Thou shalt rise up before the hoary head— The equity and excellence of this law must strike every person who hears it, and give a high idea of the wisdom and goodness of the Jewish Lawgiver. It is, indeed, one of the plainest dictates of nature to reverence our superiors in age; and we find scarcely any civilized nations who have not enforced this dictate. Among the Egyptians it was enjoined, that their young men, when they met an elder, should turn aside to give him the way, and rise up at his approach. The Lacedemonians enjoined that the aged should be honoured as parents: and Plato finely remarks (for a heathen philosopher), that young men should glory first in obeying the laws; for this is the same as obeying God: and next, in reverencing their superiors in age; those especially who have passed their days honourably: and therefore Juvenal very excellently observes, that, in the more uncorrupted ages, it was looked upon as a portentous crime for young men not to reverence the aged.

Credebant hoc grande nefas, et morte piandum, Si juvenis vetulo non assurrexerat. Sat. 13.

"They thought it such a crime, as death alone Could expiate,—if a young man did not rise Before the hoary head."

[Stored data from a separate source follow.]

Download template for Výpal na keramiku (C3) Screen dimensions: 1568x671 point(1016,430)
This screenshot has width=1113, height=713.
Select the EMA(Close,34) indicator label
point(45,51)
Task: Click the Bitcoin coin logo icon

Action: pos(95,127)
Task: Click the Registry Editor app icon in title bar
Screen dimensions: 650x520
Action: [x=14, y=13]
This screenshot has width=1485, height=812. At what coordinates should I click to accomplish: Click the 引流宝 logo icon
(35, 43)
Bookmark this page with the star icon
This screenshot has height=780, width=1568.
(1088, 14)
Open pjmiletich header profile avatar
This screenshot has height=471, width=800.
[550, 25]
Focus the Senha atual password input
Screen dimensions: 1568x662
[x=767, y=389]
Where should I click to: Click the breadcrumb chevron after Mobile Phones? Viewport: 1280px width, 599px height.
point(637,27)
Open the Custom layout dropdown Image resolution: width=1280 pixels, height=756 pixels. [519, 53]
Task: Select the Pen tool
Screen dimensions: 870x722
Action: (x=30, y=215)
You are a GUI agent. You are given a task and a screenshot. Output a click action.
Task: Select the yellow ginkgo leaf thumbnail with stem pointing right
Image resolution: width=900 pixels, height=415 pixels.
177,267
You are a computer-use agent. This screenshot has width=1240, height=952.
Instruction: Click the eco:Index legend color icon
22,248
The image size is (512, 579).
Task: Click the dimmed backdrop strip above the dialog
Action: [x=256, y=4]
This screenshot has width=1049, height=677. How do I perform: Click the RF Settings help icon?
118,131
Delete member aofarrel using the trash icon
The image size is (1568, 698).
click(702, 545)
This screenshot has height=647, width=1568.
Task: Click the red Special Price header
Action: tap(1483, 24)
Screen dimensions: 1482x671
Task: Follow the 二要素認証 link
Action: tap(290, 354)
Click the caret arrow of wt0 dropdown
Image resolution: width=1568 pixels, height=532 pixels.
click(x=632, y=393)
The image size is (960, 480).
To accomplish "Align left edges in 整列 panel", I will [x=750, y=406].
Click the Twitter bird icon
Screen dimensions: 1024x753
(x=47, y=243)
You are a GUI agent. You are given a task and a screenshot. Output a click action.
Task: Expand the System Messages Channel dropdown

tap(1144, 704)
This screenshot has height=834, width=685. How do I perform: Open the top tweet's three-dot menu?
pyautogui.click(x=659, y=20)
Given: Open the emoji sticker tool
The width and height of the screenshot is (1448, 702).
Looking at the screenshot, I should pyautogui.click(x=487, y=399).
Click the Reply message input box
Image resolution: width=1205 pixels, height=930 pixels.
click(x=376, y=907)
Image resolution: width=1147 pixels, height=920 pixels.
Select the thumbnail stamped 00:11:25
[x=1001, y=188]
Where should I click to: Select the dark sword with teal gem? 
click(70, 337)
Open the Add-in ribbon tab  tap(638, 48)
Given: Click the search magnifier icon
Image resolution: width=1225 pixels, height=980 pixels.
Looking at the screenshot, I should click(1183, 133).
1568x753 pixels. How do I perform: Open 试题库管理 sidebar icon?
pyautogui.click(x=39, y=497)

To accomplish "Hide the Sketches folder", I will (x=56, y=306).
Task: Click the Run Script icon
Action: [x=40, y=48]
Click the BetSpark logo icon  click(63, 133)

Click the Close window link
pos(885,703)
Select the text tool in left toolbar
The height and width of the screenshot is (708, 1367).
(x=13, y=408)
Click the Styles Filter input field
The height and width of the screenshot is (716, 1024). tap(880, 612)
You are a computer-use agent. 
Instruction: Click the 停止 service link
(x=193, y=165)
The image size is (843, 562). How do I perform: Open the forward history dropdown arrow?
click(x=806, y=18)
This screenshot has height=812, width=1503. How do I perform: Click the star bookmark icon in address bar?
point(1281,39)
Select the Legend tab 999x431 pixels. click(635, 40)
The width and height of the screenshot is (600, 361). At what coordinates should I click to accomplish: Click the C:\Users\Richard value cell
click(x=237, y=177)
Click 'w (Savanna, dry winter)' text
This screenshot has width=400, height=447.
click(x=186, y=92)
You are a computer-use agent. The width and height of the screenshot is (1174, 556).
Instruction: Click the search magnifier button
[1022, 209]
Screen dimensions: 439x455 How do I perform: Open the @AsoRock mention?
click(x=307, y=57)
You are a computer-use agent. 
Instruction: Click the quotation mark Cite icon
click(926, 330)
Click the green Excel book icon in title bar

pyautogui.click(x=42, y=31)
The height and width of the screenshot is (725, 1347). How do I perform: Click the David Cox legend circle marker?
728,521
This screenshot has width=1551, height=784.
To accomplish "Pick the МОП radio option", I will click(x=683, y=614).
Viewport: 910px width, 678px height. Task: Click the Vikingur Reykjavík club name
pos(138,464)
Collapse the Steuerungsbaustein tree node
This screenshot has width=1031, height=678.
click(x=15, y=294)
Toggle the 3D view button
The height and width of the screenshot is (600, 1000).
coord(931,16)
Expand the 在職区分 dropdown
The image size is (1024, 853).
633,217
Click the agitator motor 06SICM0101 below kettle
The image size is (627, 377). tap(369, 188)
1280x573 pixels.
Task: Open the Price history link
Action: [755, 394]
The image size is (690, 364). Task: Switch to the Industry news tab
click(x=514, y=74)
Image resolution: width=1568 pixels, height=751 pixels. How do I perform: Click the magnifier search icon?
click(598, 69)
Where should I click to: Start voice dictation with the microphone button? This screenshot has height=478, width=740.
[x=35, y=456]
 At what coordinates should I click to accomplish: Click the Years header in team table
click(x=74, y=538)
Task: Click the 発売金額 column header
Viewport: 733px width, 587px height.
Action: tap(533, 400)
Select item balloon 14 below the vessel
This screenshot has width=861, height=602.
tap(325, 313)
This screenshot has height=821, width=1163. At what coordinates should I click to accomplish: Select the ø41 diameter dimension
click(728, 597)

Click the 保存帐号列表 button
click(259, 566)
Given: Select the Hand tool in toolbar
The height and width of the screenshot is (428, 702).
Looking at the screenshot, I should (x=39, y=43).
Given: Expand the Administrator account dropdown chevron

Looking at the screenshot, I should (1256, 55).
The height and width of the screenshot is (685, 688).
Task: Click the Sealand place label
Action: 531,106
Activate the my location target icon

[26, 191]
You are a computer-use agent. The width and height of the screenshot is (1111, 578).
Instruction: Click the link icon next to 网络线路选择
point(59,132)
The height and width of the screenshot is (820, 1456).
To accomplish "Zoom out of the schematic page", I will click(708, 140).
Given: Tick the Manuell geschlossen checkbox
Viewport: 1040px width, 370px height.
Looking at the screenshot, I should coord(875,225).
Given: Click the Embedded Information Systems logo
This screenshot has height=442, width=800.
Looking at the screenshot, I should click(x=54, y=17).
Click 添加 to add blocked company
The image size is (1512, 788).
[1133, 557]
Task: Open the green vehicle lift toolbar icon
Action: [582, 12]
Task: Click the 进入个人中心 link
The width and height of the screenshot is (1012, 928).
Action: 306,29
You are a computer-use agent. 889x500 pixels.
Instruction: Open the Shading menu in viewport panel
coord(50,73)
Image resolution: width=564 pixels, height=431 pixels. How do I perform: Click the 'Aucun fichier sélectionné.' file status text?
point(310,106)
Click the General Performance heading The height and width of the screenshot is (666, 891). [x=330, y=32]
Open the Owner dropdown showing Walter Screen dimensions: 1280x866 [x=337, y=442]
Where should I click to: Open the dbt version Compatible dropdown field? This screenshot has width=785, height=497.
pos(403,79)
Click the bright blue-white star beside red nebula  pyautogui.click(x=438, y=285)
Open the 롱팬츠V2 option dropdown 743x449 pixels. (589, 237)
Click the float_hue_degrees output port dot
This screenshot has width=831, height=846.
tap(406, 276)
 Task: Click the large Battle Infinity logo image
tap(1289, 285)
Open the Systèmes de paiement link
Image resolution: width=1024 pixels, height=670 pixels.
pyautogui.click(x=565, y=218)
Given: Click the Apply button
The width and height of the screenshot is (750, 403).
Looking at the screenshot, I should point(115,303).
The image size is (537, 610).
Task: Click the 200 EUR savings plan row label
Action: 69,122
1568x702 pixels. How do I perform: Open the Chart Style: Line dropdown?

The expressive elegance of the sacred writer, thou shalt rise up before the hoary head, is well preserved in the poet. Some of the Jewish writers think that this verse enjoins three degrees of honour: one to the aged; another to the wise, the old man, by which they mean the elders or teachers of the law; and the third to the judges, whom they take to be meant by אלהיךֶ eloheika, here rendered by God. But the most probable and natural interpretation is that which refers the whole verse to superiors in age.